Britain’s Liz Truss Wins Conservative Party Vote to Become New Prime Minister     

Britain’s Foreign Secretary Liz Truss has won the Conservative Party vote to be its new leader and will become the country’s new prime minister, replacing Boris Johnson at a time of economic upheaval and escalating energy bills.     

The 47-year-old Truss, who will become the third woman to lead the country, defeated former Chancellor of the Exchequer Rishi Sunak, Britain’s treasury secretary, in a vote of about 140,000 dues-paying members of the Conservative Party, a mere 0.2% of the United Kingdom’s population of 67 million.   

The intraparty vote, rather than a general election, was held because Conservatives still hold a majority in parliament and could pick the new prime minister of their choosing. Truss will be the 15th leader of the United Kingdom during the long reign of its monarch, Queen Elizabeth.

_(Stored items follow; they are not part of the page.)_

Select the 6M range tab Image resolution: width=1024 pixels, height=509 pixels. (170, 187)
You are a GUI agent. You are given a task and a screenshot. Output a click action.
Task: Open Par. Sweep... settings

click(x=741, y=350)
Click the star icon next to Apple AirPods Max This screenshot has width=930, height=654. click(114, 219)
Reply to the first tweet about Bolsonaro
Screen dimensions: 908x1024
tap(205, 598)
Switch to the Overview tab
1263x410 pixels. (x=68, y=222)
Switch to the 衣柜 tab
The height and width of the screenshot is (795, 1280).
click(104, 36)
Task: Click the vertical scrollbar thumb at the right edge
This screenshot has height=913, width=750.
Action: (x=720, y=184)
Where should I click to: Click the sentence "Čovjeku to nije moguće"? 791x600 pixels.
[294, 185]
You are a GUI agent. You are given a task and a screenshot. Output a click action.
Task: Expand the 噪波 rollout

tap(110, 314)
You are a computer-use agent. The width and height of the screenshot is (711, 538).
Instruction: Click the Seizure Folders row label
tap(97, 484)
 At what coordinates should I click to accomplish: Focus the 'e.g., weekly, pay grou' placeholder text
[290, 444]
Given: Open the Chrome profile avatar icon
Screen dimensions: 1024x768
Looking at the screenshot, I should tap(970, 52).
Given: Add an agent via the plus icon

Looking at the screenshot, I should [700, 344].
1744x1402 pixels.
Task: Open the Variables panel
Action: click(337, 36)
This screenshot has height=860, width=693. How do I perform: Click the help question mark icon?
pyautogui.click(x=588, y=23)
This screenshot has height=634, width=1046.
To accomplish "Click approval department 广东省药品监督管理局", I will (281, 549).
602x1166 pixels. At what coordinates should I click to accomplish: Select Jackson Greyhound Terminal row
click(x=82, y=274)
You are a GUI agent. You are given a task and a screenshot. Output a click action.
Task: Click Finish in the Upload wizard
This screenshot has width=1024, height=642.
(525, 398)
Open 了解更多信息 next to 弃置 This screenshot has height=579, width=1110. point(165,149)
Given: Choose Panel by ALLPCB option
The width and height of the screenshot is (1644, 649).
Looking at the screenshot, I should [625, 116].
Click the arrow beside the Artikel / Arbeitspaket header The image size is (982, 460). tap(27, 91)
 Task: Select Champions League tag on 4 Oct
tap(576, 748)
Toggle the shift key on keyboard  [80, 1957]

The Conservative Party announced the Truss victory Monday.   

The vote took place over recent weeks after Johnson announced in July he would step down.  The outgoing prime minister was engulfed in a series of scandals, including ignoring the government’s own rules against public gatherings during the height of the coronavirus pandemic.   

Truss is expected to take over the government Tuesday after both she and Johnson visit Queen Elizabeth at her summer home, Balmoral Castle in Scotland, and the queen formally invites her to form a new government.    

Later, Truss is expected to address the country from her new home, the prime minister’s residence at 10 Downing Street in London.   

Truss, once an opponent of pulling Britain from the European Union but now a staunch supporter of Brexit, holds hawkish foreign policy views and is expected, like Johnson, to remain a steadfast link in the Western alliance sending aid to Ukraine in its fight against Russia’s six-month-old invasion.   

She will be Britain’s fourth prime minister in six years and third female leader, after Margaret Thatcher and Theresa May.   

Truss will immediately face severe economic problems, including a recession, labor turmoil, surging energy bills for British households and possible fuel shortages this coming winter.   

After her victory was announced, Truss told a party gathering, “I campaigned as a Conservative, and I will govern as a Conservative.”   

“I will deliver a bold plan to cut taxes and grow our economy,” she said. “Dealing with people’s energy bills but also dealing with the long-term issues we have on energy supply.”   

Truss served in Johnson’s cabinet but was not part of the Tory attacks on Johnson that led to his eventual ouster as the party’s leader and the end of his three years as prime minister.  

Truss was not the first choice among Conservatives to lead the party but emerged in the intraparty voting in the House of Commons to be one of the two finalists in the vote among party members.   

She defeated Sunak by a final count of 81,326 to 60,399.